Some of outdated advices are rarely a threat just because people follow the advice.

AlotOfReadingyesterday at 10:42 PM

There's the typical mix of good and bad points in this manifesto, but I wish the people willing to sign their names to it had a better record of success implementing the call to action inside their own organizations first:

    We call on software manufacturers to take responsibility for building software that is secure by design and secure by default—engineered to be safe before it ever reaches users—and to publish clear roadmaps showing how they will achieve that goal.
yearolinuxdsktpyesterday at 11:12 PM

You can only avoid rotation on passwords that are MFA-protected.

If you implement a password manager, you must mandate auto-fill only and actively discourage (via training) copy/paste of credentials to a web site. Train the users to view “auto-fill not working” as a red flag. (This doesn’t apply to non-website credentials). Mandate all passwords to be auto-generated. Mandate that the only manually-entered password is the one for the password manager. Of course, you must have MFA on the password manager entry.

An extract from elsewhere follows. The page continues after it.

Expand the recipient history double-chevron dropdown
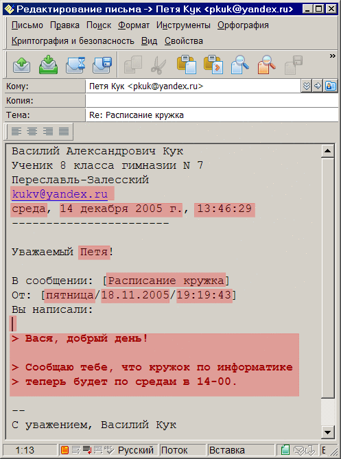coord(306,86)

This will allow your users to comply with frequent password rotations much more easily. Auto-fill requirement/culture is critical to reducing phishing success, especially for tired eyes.

villiagetoday at 12:46 AM

I don’t understand why people promote password managers for individuals. You don’t need to store your password in a central location that is a prime target to hackers; even if it’s encrypted, that’s more of a risk than keeping one of your own.

And some of the previous advice they’re stepping back from like avoiding QR codes you’re unfamiliar with is still good advice; you should be careful and not expose yourself too much.